According to PSU's progress web-site, as of June 30, 2014, the University incurred $79.7 million in expenses not including settlement of claims related to the Sandusky crimes.  Adding the settlements of $59.7 million, the current tab for the scandal is $139.4 million.  However, that does not include the additional $36 million in payments/donations owed from the lNCAA/Corman settlement.  

Adding those brings the total cost to $175.4 million... and counting.  But that figure is an illusion.  The cost to PSU is far lower -- but still a lot more than the BOT inner circle ever expected.

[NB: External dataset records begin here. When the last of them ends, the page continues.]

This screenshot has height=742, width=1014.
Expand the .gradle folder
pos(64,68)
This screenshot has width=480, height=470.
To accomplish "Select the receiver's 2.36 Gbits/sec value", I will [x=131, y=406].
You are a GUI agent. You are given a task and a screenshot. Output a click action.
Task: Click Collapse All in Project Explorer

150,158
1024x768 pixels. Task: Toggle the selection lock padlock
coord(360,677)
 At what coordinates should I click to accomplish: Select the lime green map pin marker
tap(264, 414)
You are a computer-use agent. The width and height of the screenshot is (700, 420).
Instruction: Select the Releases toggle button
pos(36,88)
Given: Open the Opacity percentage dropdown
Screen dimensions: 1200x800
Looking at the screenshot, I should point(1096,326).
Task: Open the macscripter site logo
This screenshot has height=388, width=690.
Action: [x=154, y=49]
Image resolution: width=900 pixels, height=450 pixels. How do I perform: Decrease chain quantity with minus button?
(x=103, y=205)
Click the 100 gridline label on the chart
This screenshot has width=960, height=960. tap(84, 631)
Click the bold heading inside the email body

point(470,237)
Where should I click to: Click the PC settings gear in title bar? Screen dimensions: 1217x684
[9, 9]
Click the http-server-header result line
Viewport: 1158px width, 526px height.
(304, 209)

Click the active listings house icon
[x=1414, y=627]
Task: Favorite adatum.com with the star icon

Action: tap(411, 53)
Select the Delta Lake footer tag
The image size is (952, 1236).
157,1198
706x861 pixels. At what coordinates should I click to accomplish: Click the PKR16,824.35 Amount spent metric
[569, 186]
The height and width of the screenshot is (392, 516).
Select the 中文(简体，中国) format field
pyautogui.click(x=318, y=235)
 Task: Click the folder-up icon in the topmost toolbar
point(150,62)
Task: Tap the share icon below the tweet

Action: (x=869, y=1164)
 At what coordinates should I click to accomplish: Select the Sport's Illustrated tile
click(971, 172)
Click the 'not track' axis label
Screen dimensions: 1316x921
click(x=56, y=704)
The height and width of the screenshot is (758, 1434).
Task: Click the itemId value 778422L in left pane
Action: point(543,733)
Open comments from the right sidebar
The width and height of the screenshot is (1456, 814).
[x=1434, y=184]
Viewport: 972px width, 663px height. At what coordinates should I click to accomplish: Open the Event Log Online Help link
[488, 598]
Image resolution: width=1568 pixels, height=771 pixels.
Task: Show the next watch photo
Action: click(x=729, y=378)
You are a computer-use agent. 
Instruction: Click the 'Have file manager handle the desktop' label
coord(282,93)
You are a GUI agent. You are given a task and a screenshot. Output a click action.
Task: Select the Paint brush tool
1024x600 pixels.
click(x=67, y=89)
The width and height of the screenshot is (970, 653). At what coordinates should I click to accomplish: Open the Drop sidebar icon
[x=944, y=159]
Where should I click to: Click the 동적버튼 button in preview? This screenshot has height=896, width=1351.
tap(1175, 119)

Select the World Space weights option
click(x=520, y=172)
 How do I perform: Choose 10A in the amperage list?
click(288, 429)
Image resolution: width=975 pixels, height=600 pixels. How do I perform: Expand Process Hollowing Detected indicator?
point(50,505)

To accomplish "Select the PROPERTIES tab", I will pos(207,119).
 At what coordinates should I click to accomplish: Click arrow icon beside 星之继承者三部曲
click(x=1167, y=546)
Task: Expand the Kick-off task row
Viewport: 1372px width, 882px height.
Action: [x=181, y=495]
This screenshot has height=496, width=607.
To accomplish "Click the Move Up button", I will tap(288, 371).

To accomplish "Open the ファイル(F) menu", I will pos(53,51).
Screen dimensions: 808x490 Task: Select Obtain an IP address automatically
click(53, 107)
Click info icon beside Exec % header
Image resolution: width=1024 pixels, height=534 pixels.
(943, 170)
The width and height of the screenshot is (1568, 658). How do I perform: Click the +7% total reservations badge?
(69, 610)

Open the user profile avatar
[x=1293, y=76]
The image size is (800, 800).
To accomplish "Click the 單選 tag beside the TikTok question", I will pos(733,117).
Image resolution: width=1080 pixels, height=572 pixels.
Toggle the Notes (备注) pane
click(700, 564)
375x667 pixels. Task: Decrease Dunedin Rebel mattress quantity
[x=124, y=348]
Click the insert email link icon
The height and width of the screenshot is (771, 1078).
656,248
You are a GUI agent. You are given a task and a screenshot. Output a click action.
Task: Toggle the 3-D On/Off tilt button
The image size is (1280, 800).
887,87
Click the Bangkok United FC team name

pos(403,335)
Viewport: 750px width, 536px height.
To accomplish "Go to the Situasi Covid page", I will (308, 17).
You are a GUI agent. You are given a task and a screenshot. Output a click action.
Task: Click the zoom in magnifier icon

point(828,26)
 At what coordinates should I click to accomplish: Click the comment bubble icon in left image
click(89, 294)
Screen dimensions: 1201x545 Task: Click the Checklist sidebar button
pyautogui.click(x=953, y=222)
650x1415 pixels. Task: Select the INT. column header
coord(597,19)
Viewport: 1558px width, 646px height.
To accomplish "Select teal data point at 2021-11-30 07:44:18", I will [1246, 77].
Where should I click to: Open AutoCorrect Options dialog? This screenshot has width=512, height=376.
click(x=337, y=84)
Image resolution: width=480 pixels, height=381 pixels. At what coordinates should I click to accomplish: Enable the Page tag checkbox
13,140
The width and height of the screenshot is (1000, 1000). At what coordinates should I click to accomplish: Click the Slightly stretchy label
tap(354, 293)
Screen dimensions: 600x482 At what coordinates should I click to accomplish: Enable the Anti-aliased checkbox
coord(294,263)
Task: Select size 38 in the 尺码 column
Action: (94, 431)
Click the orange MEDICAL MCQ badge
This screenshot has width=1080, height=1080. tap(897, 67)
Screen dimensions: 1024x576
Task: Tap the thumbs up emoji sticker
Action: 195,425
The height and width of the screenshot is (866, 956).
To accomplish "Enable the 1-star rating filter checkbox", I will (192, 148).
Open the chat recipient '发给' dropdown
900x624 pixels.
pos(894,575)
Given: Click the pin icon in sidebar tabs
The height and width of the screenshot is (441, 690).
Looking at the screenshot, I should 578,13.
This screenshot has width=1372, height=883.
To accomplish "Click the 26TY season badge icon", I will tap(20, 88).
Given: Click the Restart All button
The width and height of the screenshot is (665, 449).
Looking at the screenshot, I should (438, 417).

The BOT Inner Circle Misjudged Costs of Scandal
Based on the earliest accounting available, it is reasonable to estimate the scandal's expenses were in the $15 million dollar range when Erickson signed his name on the dotted line on July 23rd, 2012.  

It is also very likely that he and the cabal of Board members didn't believe that the scandal expenses would move much farther beyond that.  They believed they convinced everyone that there was a PSU cover up and that all future litigation in the matter was closed. 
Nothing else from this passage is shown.